WGUS-FM
- New Ellenton, South Carolina; United States;
- Broadcast area: Augusta, Georgia
- Frequency: 102.7 MHz
- Branding: Sunny 102.7

Programming
- Format: Defunct

Ownership
- Owner: Beasley Broadcast Group, Inc.; (Beasley Media Group Licenses, LLC);
- Sister stations: WDRR; WHHD; WCHZ-FM; WKXC-FM; WGAC; WGAC-FM;

History
- First air date: 1990 (as WAJY)
- Last air date: September 27, 2024
- Former call signs: WAJY (1990–2004); WGOR (2004–2006);
- Call sign meaning: Augusta

Technical information
- Licensing authority: FCC
- Facility ID: 25467
- Class: A
- ERP: 4,300 watts
- HAAT: 118 meters (387 ft)

Links
- Public license information: Public file; LMS;

= WGUS-FM =

WGUS-FM 102.7 was a soft adult contemporary radio station licensed to New Ellenton, South Carolina, but was part of the Augusta, Georgia radio market. The station was licensed by the Federal Communications Commission (FCC) to broadcast on 102.7 FM with an ERP of 4.3 kW. WGUS-FM was owned by the Beasley Broadcast Group, Inc., through licensee Beasley Media Group Licenses, LLC. Its studios were located just two blocks from the Augusta-Richmond County border in unincorporated Columbia County, Georgia, and the transmitter was east of Aiken, South Carolina.
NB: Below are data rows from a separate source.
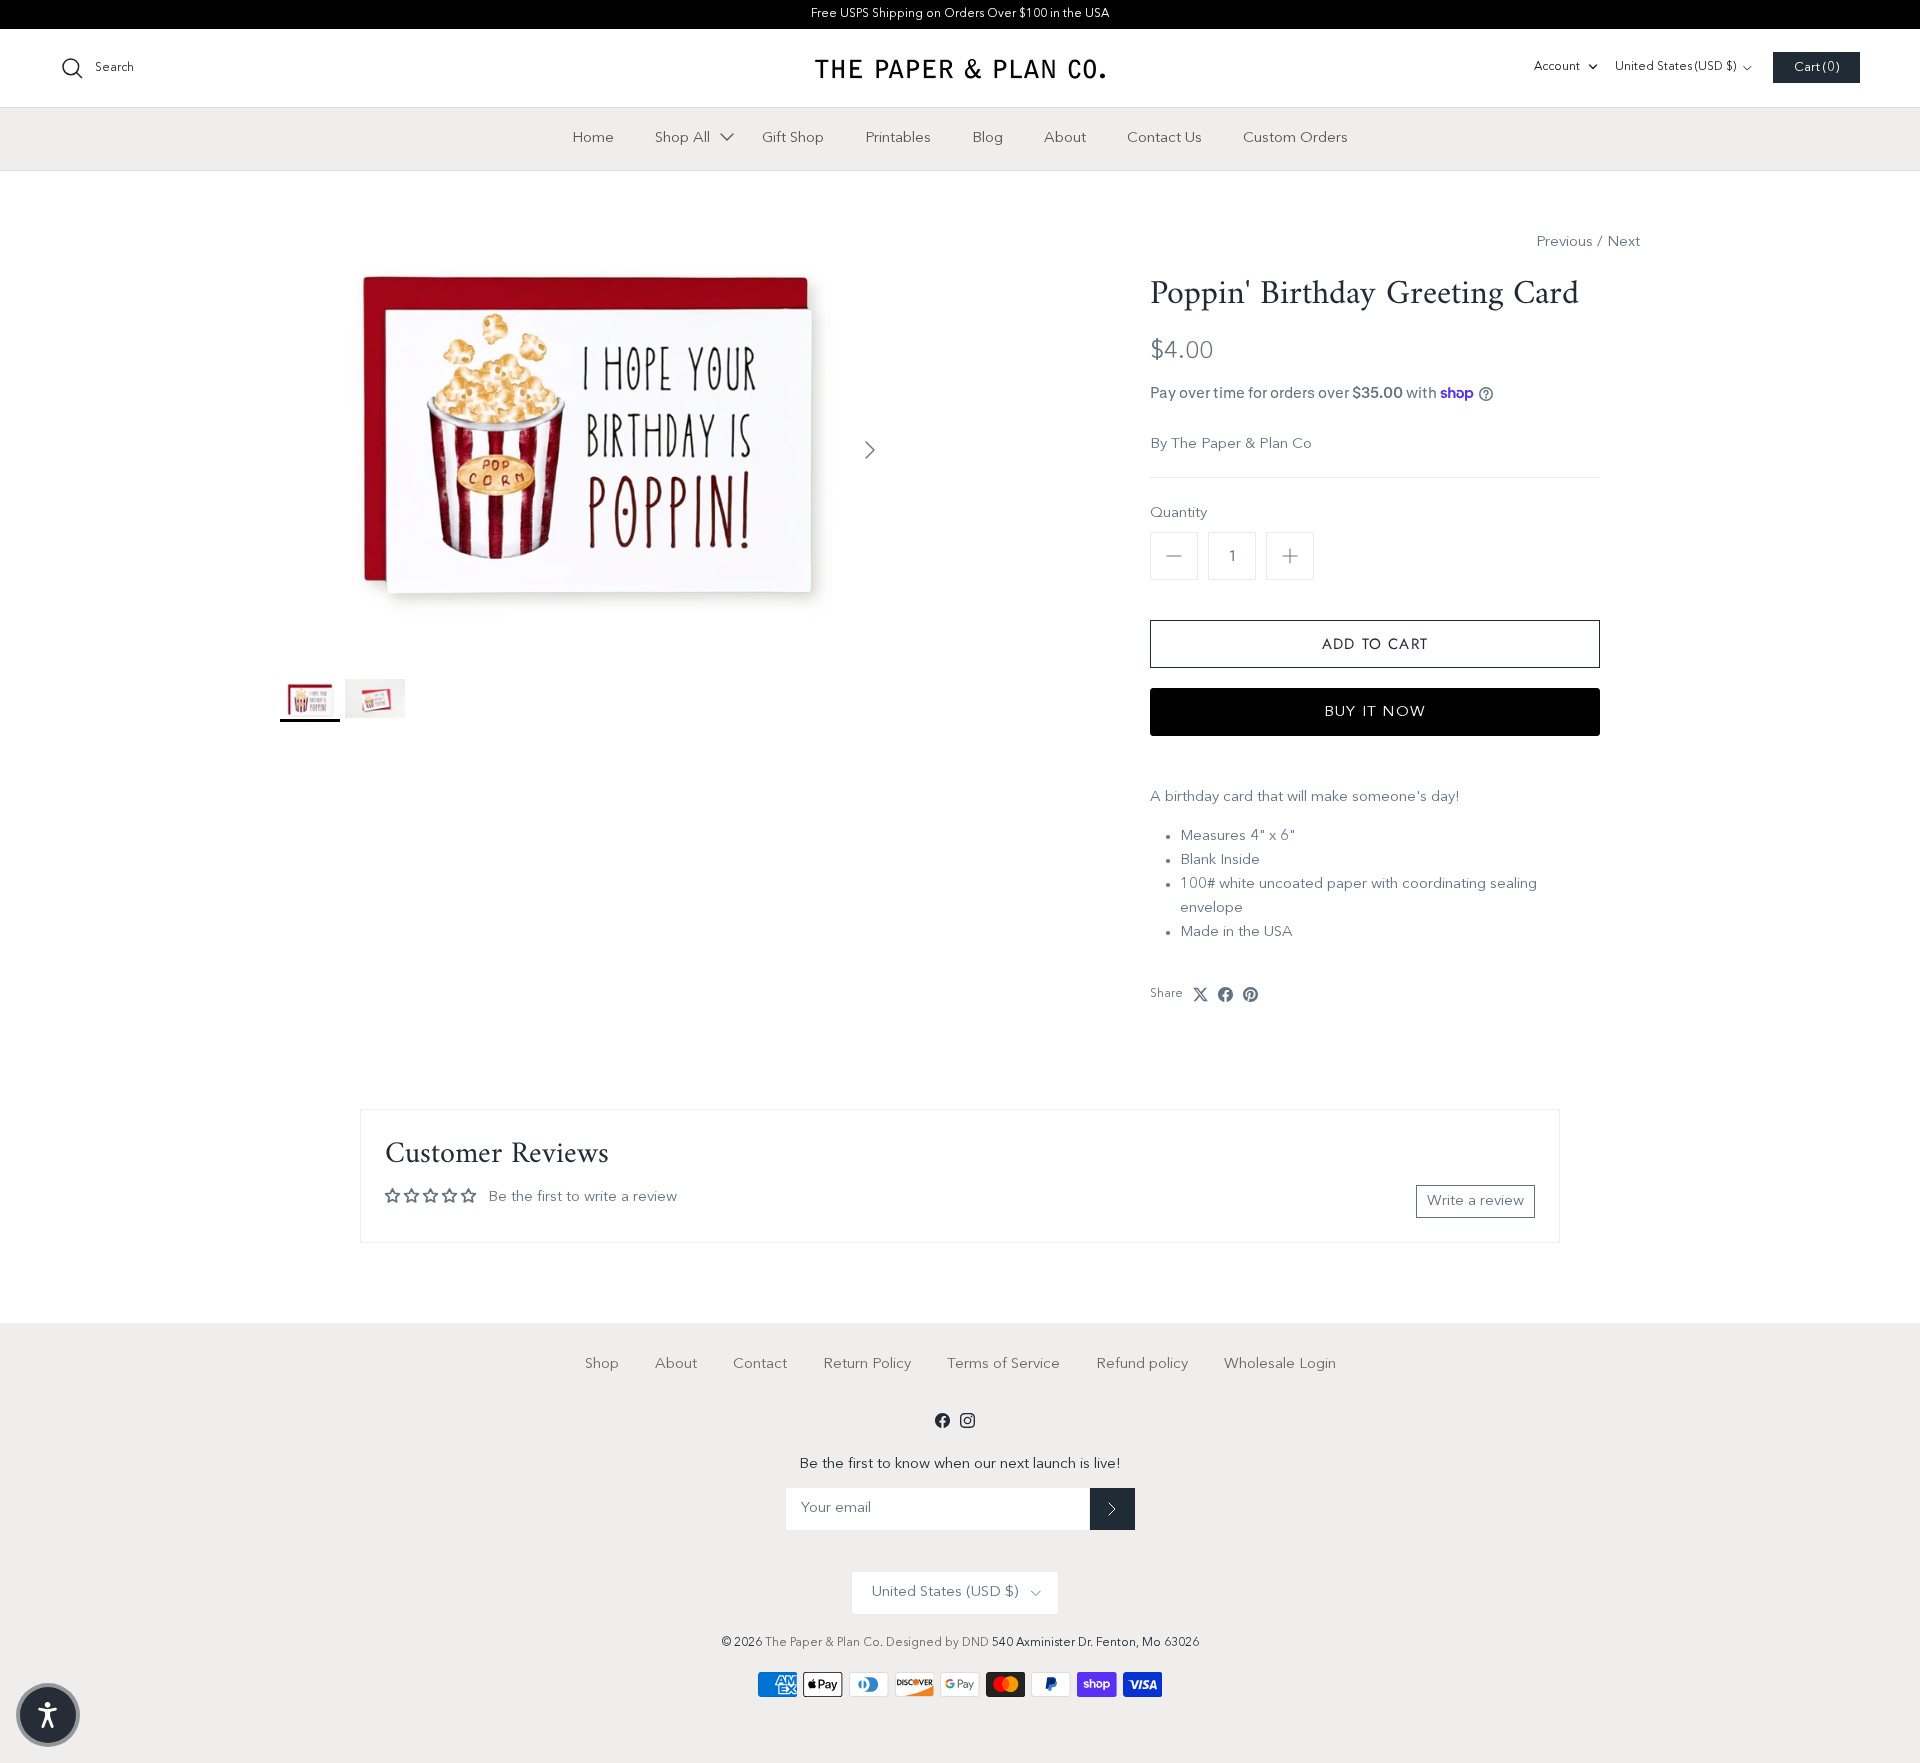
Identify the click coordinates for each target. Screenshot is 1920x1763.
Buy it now (1375, 712)
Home (593, 137)
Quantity (1178, 513)
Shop (602, 1364)
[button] (48, 1715)
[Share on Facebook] (1225, 994)
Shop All (682, 137)
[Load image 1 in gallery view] (586, 440)
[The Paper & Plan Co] (960, 68)
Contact (760, 1364)
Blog (987, 137)
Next (1623, 242)
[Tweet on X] (1200, 994)
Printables (898, 137)
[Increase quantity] (1290, 556)
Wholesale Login (1280, 1364)
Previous (1564, 242)
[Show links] (727, 137)
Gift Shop (793, 137)
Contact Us (1164, 137)
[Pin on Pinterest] (1250, 994)
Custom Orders (1295, 137)
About (1065, 137)
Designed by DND (939, 1643)
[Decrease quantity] (1174, 556)
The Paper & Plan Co (1241, 444)
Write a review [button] (1475, 1201)
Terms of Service (1003, 1364)
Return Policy (867, 1364)
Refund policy (1142, 1364)
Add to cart (1375, 644)
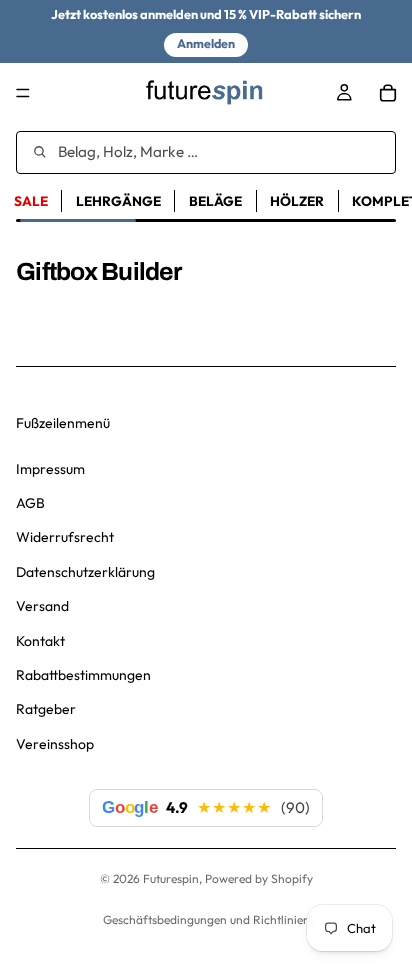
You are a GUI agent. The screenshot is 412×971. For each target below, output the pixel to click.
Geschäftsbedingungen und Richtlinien (206, 919)
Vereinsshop (55, 744)
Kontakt (40, 641)
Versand (42, 606)
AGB (30, 503)
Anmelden (206, 43)
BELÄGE (215, 201)
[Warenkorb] (388, 93)
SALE (31, 201)
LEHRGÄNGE (118, 201)
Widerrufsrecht (65, 537)
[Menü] (23, 93)
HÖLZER (297, 201)
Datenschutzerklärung (85, 572)
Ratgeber (46, 709)
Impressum (50, 469)
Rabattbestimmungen (83, 675)
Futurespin (171, 878)
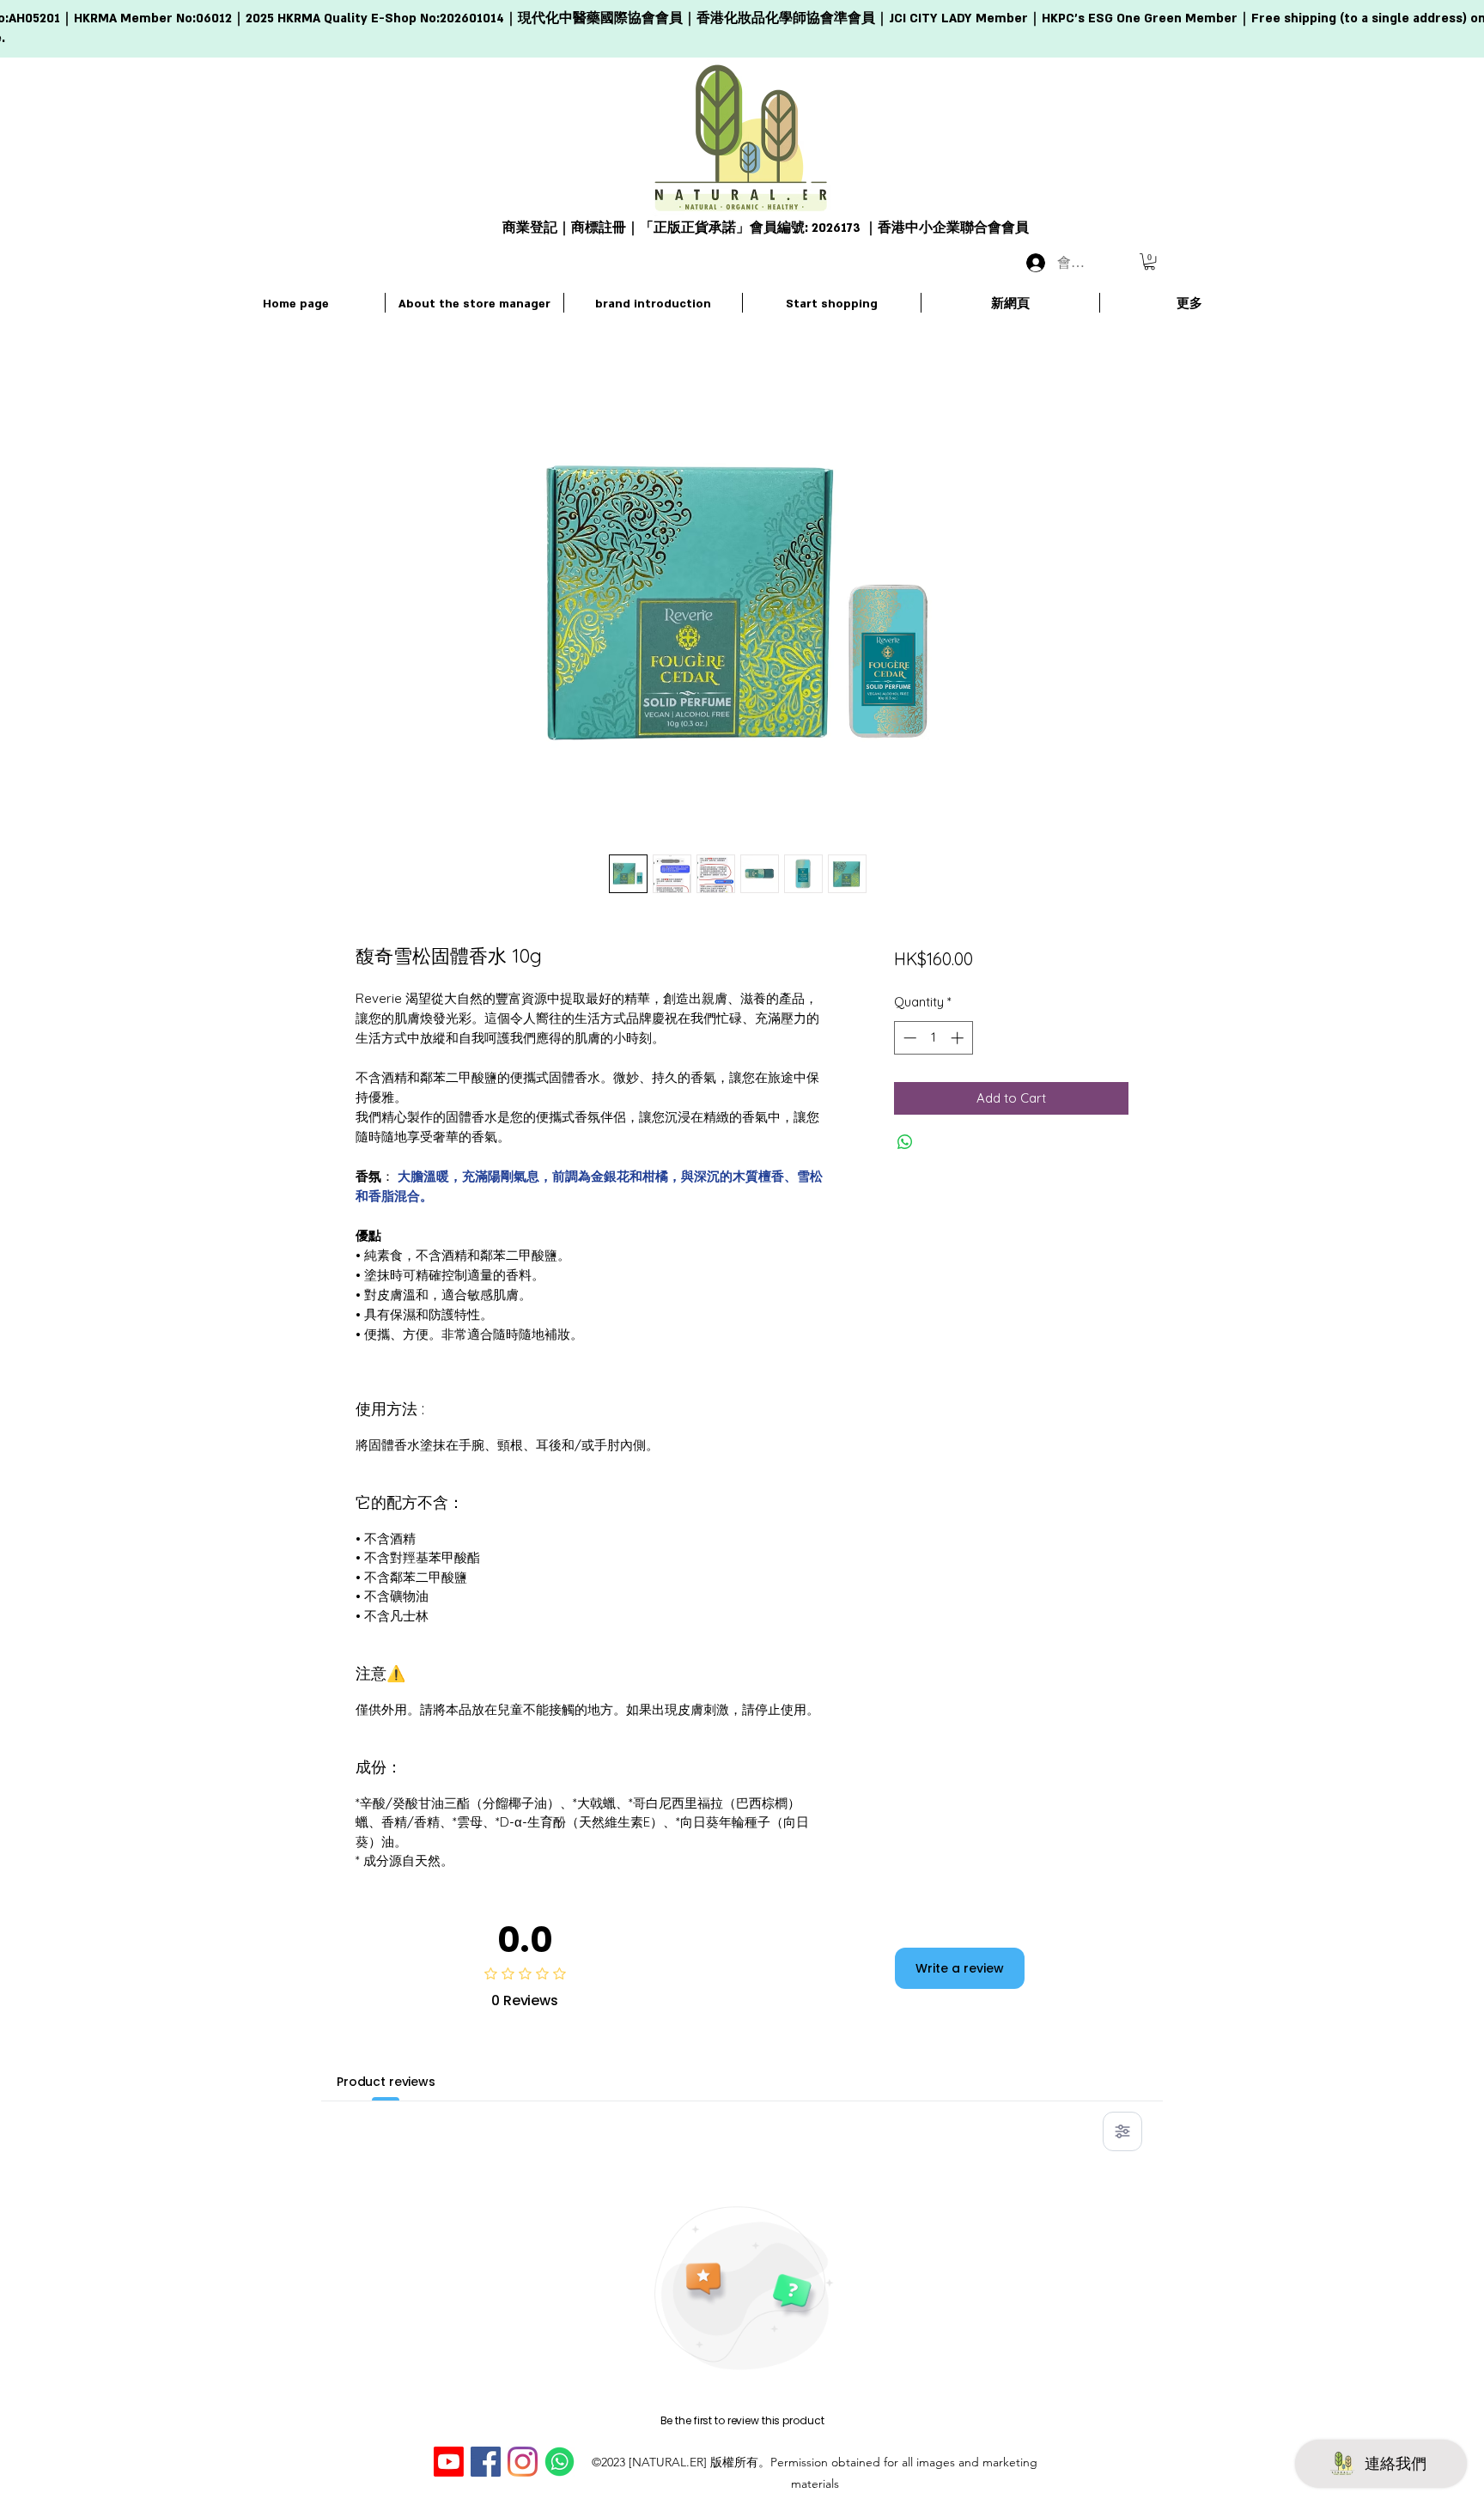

The station operated from 1990 to 2024.

==History==
The station signed on in 1990 as WAJY with an adult standards format as "Joy 102.7". In 2004, it became contemporary Christian—still using the "Joy 102.7" brand—for a brief time before being sold to Beasley Broadcasting, who moved the oldies format of WGOR from 93.9 FM to 102.7 FM in October 2004, becoming "Oldies 102.7".

On October 27, 2006, WGOR switched to Christmas music for the season as "Santa 102.7". The station changed formats on December 26 of that year, revealing its southern gospel format under the WGUS-FM call letters. This was not the first time that the WGUS-FM call letters were used in the Augusta market. Before the 1990s, the WGUS-FM call letters were on 102.3 FM (now WIBL).

On August 28, 2020, WGUS-FM changed its format from southern gospel to soft AC, branded as "Sunny 102.7".

WGUS-FM went silent on September 27, 2024, due to damage from Hurricane Helene. Its license was surrendered in September 2025, coinciding with the automatic expiration of the station's license for being silent over a year.